Due sono i prodotti della fermentazione
(degradazione) operata da microorganismi sulla materia organica presente
in quantità nei rifiuti: il percolato e il biogas. Il biogas è
principalmente composto da metano e da biossido di carbonio. Già Buswell
e Mueller nel 1952 identificarono il processo di trasformazione della
cellulosa in metano e biossido di carbonio, rappresentato dalla reazione
chimica:
nC6H10O5 +
nH2O → 3nCH4 + 3nCO2
Nel processo si distinguono due fasi: una
prima fase (aerobica) che si verifica negli strati alti della discarica
e che avviene con consumo di ossigeno; e una seconda fase (anaerobica)
che soggiunge mano a mano che i rifiuti già sottoposti alla fase uno,
vengono via via coperti con altri strati di rifiuti e di terra. E' in
questa fase che viene prodotto il metano (assieme all'anidride
carbonica) e questa fase può durare anche anni e anche dopo che la
discarica è stata chiusa.
Il biogas che si forma nelle profondità
della discarica è una miscela di gas infiammabili, di odore sgradevole
(dovuto alla presenza di derivati sulfidrilici). Ed è naturale pensare
che la percentuale di produzione di metano (componente principale del
biogas) è proporzionale alla quantità di prodotti altamente
biodegradabili presenti nei rifiuti depositati in discarica (la
cosiddetta parte umida) e alla temperatura del terreno che ospita la
discarica.
Ma quanto biogas si può produrre da una
discarica controllata? Certamente non tanto, ma nemmeno poco. E comunque
la produzione di biogas è indipendente dall'utilizzo dei rifiuti in
discarica. Questo significa che la discarica produrrà biogas sempre e
comunque: ci sia conseguentemente o meno l'utilizzazione finale. Anzi
fin dalla progettazione della discarica, è previsto lo sfiato in
superficie del biogas che non si può accumulare negli strati interrati
per ovvi motivi (di sicurezza). In letteratura Ham e Barlaz riportano
che un Kg (peso secco di rifiuti) produce 520 litri di biogas. Ma questo
valore è legato alla perfetta biodegradabilità dei rifiuti, cosa che
difficilmente succede in discarica. Per questo motivo è ragionevole
accettare per buoni i risultati che si attestano a valori al di sotto
del 70% del valore teorico di laboratorio.

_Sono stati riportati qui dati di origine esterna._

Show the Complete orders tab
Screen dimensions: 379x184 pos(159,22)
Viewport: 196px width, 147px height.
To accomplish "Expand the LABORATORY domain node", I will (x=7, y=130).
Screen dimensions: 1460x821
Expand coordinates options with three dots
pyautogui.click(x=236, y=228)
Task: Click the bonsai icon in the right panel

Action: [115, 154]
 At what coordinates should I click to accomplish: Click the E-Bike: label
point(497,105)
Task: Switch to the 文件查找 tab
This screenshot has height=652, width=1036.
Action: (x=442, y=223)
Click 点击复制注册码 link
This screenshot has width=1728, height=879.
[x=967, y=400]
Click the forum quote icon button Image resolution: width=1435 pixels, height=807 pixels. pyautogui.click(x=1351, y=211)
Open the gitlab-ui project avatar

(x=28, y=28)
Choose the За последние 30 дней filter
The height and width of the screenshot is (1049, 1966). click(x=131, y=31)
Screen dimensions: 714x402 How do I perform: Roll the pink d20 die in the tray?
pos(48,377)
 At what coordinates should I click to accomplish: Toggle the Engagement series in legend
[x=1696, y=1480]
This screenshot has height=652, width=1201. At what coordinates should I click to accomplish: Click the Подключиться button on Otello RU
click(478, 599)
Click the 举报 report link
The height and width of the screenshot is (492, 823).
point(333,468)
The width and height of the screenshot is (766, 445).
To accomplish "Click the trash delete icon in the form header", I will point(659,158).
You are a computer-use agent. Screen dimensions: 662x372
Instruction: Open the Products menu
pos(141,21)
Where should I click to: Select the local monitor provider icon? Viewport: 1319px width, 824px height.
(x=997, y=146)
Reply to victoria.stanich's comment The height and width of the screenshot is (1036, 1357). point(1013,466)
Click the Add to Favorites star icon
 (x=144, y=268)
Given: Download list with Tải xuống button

Per evitare dispersioni in atmosfera, il
biogas viene raccolto mediante una rete di captazione. Rete che è
costruita con il procedere della stessa costruzione della discarica. Il
biogas così captato viene convogliato seguendo due strade. Se la
discarica è di piccole dimensioni, e conseguentemente la raccolta di
biogas è limitata, questo stesso viene convogliato tutto verso un unico
punto di raccolta e qui bruciato (attraverso un tubo detto torcia).
Viceversa se la discarica produce una notevole quantità di biogas,
questo una volta raccolto viene depurato dalle componenti non idonee e
inviato ad una gasometro e infine ad una centrale termica per la
produzione di acqua calda o di elettricità.
La discarica controllata, una volta chiusa
ermeticamente con un telo di superficie apposito che si continua con la
geomembrana di fondo, può produrre biogas per diverso tempo. Li sotto a
diversi metri di profondità quelli che credevamo essere solo e soltanto
rifiuti, ci stanno in realtà fornendo calore per riscaldare le nostre
case o per accendere i nostri elettrodomestici.